Identification, selection, and retrieval of Nipah protein sequences. The Nipah Virus proteins were downloaded from the NCBI database (https:// www.ncbi.nlm.nih.gov/). nine protein sequences i.e., nucleocapsid protein (ID: NP_112021.1), P phosphoprotein (ID: NP_112022.1), V protein (ID: NP_112023.1), W protein (ID: YP_007188592.1), C protein (ID: NP_112024.1), matrix protein (ID: NP_112025.1), fusion protein (ID: NP_112026.1), attachment glycoprotein (ID: NP_112027.1), and polymerase (ID: NP_112028.1) were selected for the possible vaccine construction and retrieved from the NCBI database in protein FASTA format. Table (1) lists the proteins sequences with their NCBI accession numbers.
Table 1
ID
|
Protein
|
NP_112021.1
|
Nucleocapsid protein
|
NP_112022.1
|
P phosphoprotein
|
NP_112023.1
|
V protein
|
YP_007188592.1
|
W protein
|
NP_112024.1
|
C protein
|
NP_112025.1
|
matrix protein
|
NP_112026.1
|
fusion protein
|
NP_112027.1
|
attachment glycoprotein
|
NP_112028.1
|
polymerase
|
Cytotoxic T lymphocytes epitope prediction. Production of the vaccine subunits, cytotoxic T lymphocyte (CTL) epitope prediction is very important in immune system stimulation. The NetCTL 1.2 server (https://www.cbs.dtu.dk/services/NetCTL/) was used to predict CTL epitopes [25]. MHC-I binding affinity, proteasomal C terminal cleavage, and TAP (Transporter Associated with Antigen Processing) is a major influencing factor in the selection of epitopes. The default thresholds for the CTL prediction were set as is at 0.05, 0.15, and 0.75 for the parameters such as TAP transport efficiency, proteasomal C-terminal cleavage, and epitope identification. The predicted epitopes were classified by the combined value.
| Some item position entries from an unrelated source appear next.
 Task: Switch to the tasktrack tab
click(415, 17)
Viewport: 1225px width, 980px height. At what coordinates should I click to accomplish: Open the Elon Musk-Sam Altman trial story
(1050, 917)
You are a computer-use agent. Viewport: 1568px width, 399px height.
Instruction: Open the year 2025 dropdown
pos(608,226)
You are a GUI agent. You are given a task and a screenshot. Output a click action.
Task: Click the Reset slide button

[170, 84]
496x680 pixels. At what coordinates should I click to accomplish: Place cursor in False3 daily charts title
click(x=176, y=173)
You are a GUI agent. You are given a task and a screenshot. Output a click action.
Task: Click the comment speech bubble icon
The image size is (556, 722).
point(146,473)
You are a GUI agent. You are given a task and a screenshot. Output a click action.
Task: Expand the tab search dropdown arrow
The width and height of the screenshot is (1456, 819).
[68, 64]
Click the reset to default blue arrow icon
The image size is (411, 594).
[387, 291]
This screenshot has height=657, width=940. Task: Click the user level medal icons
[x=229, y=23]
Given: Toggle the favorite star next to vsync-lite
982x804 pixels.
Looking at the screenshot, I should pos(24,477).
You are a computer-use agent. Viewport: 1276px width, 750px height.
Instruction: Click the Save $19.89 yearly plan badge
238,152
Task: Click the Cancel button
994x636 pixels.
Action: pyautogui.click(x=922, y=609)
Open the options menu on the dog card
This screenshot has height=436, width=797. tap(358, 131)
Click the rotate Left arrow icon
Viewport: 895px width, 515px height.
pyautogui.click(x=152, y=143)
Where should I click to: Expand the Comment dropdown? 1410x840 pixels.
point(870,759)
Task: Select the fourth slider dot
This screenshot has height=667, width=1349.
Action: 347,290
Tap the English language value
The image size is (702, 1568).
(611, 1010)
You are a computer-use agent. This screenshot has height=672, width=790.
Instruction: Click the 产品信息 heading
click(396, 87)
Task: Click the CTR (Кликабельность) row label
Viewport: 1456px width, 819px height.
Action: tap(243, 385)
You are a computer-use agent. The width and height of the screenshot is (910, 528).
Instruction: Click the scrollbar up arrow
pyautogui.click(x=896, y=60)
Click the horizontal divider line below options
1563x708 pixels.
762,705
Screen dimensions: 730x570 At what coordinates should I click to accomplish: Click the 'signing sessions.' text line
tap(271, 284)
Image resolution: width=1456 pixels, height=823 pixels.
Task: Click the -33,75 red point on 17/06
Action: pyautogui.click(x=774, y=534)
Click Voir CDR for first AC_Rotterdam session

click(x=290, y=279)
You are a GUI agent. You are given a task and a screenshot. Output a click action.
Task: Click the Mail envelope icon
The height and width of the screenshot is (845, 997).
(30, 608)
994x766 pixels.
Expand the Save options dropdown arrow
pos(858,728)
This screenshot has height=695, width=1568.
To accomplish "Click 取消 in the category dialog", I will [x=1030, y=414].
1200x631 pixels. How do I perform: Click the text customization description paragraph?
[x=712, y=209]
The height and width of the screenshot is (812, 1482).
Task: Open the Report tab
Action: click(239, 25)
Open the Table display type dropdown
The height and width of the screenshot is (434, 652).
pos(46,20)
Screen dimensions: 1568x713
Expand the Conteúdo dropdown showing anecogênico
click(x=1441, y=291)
Prediction of Helper T lymphocytes epitope. To predict Helper T lymphocytes (HTL) epitopes, we used The IEDB MHC II server (http://tools.iedb.org/mhcii/) [26]. The species/locus was chosen as Human/ HLA-DR, and a 7-allele human leukocyte antigen (HLA) reference set was selected for the HTL epitopes prediction. By default, the 15-meter length of the epitopes was selected, and generated epitopes were classified according to the percentile value. The percentile rank is given after analyzing the epitope score with 5 million peptides with length 15-mer from the SWISSPROT database, compounds with the highest percentile score show a high affinity of MHC-II.
Prediction of interferon-gamma-inducing epitopes. HTLs filtered from the previous step were undergone further analysis to identify whether they can stimulate interferon-gamma (IFN-γ) immune response by using the (15-mer) IFNgamma epitope server (http://crdd.osdd.net/raghava/ifnepitope/scan.php). Server prediction based on Support Vector Machine (SVM) and epitopes were predicted by selecting IFN-γ versus non-IFN-γ stimulating epitopes [27]. Finally, epitopes with positive results for the IFN-γ response go for the in-silico vaccine construction.
Prediction of linear B‑cell epitopes. B lymphocytes that produce antibodies can be activated alongside stimulation of humoral immune response. We used ABCpred servers (http://www.imtech.res.in/ raghava/abcpred/) [28] to predict epitopes that initiate the humoral immune response to activate B-cells. 16-mer was the window length, based on a recurrent neural network with a 0.51 threshold value, keeping overlapping filter on. Because of a large number of epitopes predicted, only epitopes having a score of more than 0.9 were only chosen for the construction of the candidate vaccine.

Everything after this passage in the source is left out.